I knew that name, Elman. Earlier this year, I listened to Fartuun Adan, at the Oslo Freedom Forum. I wrote,

With her husband, Elman Ali Ahmed, she worked for peace and human rights. In the early 1990s, when threats against the couple intensified, they agreed that Fartuun would flee with their children to Canada while Elman stayed behind to continue the work. In 1996, he was assassinated (by warlords).

Have a little more:

Amazingly, Fartuun returned to the country ten years later, to run a foundation named after her husband. She helps people, of various sorts, in various ways. For instance, she helps rape victims, of whom there a many. A great many. Like Congo, Somalia has a “rape culture.” “I’m a mom,” Fartuun tells us. “I have girls.”

And finally,

She has received recognition in several quarters, including the U.S. State Department, which named her an International Woman of Courage.

Yes. These people often pay with their lives. First there was Elman Ali Ahmed, and now there is his daughter Almaas Elman. What a family. I admire them a great deal. Hard to find the right words.

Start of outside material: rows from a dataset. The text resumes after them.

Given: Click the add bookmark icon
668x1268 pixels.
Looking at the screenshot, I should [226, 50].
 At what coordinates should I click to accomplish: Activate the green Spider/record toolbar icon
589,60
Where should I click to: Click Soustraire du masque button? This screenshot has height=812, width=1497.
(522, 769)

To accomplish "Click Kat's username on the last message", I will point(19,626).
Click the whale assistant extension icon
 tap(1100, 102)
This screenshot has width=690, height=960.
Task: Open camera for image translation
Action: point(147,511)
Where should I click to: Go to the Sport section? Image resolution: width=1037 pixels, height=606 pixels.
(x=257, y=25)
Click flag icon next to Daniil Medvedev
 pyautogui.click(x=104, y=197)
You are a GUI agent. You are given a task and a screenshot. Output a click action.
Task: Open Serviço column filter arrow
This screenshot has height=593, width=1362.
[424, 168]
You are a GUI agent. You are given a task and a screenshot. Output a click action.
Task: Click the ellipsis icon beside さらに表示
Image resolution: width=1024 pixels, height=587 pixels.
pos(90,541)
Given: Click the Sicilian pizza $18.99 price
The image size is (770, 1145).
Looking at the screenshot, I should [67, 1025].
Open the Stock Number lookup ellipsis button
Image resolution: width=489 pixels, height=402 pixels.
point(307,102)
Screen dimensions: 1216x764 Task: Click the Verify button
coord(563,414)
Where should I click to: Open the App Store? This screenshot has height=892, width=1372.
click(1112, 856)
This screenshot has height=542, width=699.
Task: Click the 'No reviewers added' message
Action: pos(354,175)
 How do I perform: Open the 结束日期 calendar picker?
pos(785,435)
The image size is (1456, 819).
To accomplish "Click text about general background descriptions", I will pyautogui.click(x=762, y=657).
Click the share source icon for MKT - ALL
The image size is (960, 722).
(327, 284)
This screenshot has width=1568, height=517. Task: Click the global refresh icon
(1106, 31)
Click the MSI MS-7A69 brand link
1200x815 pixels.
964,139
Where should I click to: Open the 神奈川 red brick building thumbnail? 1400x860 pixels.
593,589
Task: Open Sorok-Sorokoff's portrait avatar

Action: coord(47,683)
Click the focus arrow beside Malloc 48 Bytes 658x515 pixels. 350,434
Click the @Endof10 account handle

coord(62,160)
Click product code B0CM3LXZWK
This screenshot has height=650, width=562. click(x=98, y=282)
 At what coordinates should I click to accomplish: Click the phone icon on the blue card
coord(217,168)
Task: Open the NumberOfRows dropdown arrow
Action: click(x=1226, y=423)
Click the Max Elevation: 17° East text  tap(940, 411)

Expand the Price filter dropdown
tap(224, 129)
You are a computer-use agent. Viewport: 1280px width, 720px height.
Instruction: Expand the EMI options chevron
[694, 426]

I think of Fartuun Adan, whose husband was murdered, and whose daughter has now met the same fate — in the same work, namely human-rights work, or peace-and-reconciliation work. Again, hard to find the words.

• Yesterday, I wrote about Fiona Hill, the Russia expert who testified before Congress. She said, “Based on questions and statements I have heard, some of you on this committee appear to believe that Russia and its security services did not conduct a campaign against our country — and that perhaps, somehow, for some reason, Ukraine did. This is a fictional narrative that has been perpetrated and propagated by the Russian security services themselves.”

She added, “I refuse to be part of an effort to legitimize an alternate narrative that the Ukrainian government is a U.S. adversary, and that Ukraine — not Russia — attacked us in 2016. These fictions are harmful even if they’re deployed for purely domestic political purposes.”

The day before — Wednesday — Putin had been feeling pretty good. He said, “Thank God, no one is accusing us of interfering in the U.S. elections anymore. Now they’re accusing Ukraine.”

Not everyone has fallen for it. Many, but not all.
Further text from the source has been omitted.